The satellite will mark Tunisia’s first venture into space. The African space market is now worth over $7 billion annually, according to the website Space in Africa which reports that it ”is likely to grow over 40% in the next five years.” From 1998 to 2019, 32 satellites were launched by eight African countries and three other satellite projects were funded by African institutions. Fifteen of these were launched in the last four years.
Telnet hopes to improve earth observation of Tunisia and create new technological opportunities that could assist the country's agricultural production, as well as its health and maritime sectors, from tracing the effects of pollution to monitoring the weather.
“Today there are satellites for geo-location and navigation, communications and television. We decided to work with internet technology -– the Internet of Things -– because it’s the future,” said Telnet CEO Mohammed Frikha in an interview at the company's hulking, galactic headquarters in downtown Tunis.
The market for this technology is unlimited, said Anis Youssef, Telnet’s Research and Innovation director.
“Take, for example, solar pumps in the Sahara. The technology we are developing will permit users to control the solar pumps remotely, to irrigate certain areas during the most useful periods of time,” he said.
Telnet has identified a diverse range of uses for the satellites, from tracking livestock that cross Tunisia’s borders into Algeria or Libya, to monitoring cargo ships on the Mediterranean.
“There is a multitude of functionalities and each device can offer a function that we can adapt to the needs to different clients and users” said Youssef, while showing AP around Telnet’s laboratories in which dozens of young engineers are at work programming different parts of the satellite.
Each nano-satellite in the constellation will be controlled in outer space from Telnet’s laboratories, he said.
Tunisia’s small, low orbit satellite is relatively inexpensive. Just a foot long and made of light, stainless steel, it’s hard to imagine it jetting off into space. In comparison to a large, high altitude geo-satellite that can cost hundreds of millions of dollars, Tunisia’s nano-satellite cost just over $350,000, according to Telnet.
Unlike the space endeavors of its African neighbors, Tunisia's satellite is almost entirely locally made.

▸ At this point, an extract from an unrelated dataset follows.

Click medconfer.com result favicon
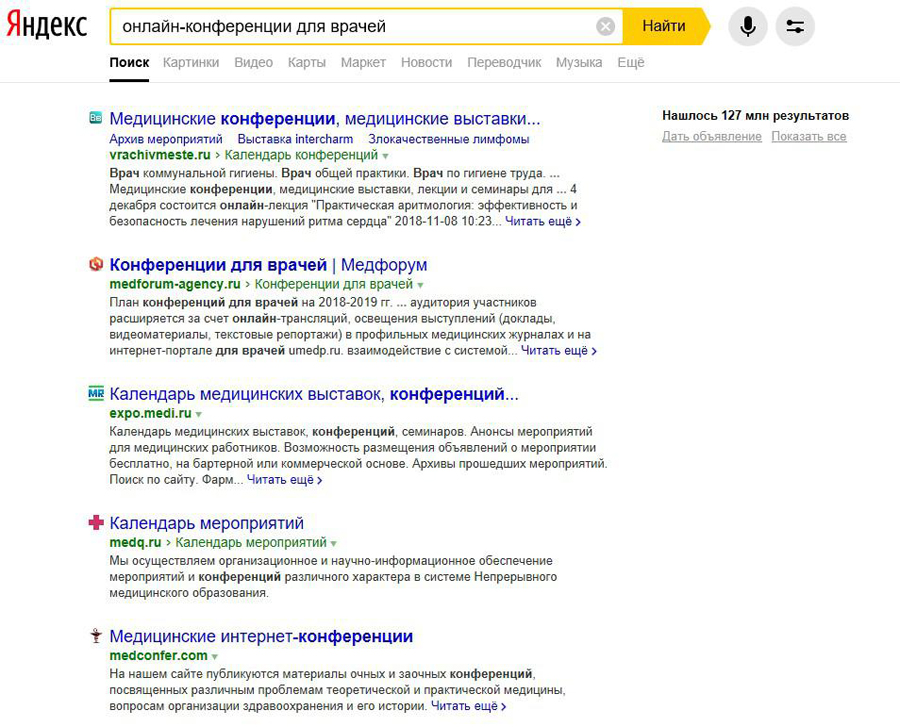This screenshot has height=727, width=900. tap(96, 637)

Of the African nations that have already launched satellites, such as Algeria, Egypt and Nigeria, most tend to buy their satellites, ready-made, from Russia or China. While the manufacturing and launch of Tunisia's satellite is supported by Telnet’s international partners, a team of Tunisian engineers have developed and built the satellite’s internal programming.
“Telnet’s specificity is that we are not buying this satellite — we are making it ourselves,” said Youssef.
The impending launch of the satellite highlights the socio-political strides Tunisia has made since the Arab Spring in 2011, when Tunisians peacefully toppled dictator Ben Ali. Tunisia remains one of the movement’s few bright spots, after similar uprisings in countries such as Syria and Libya led to violent civil wars.
Frikha, recently dubbed ‘Tunisia’s Elon Musk’ in the journal Jeune Afrique, believes that just as Tunisia prevailed in its fight for democracy, it can also lead in technological innovation. On his desk sits a miniature rocket emblazoned with the Telnet logo.
“This satellite can give Tunisians confidence that we are capable of being leaders in technology," he said. "With a strong democracy and technology we can have a respected place in the world, even if we only have a population of 10 million and few natural resources.”
Pavel Luzin, a political analyst who specializes in the space industry, said Tunisia's political progress has facilitated the development of the satellite.
“The democratization of Tunisia during the Arab Spring has made it possible for Tunisian companies to invest in the development of satellites,” he said. “Because under a dictatorship there is corruption, and corruption makes it difficult to invest in long term, technological projects.”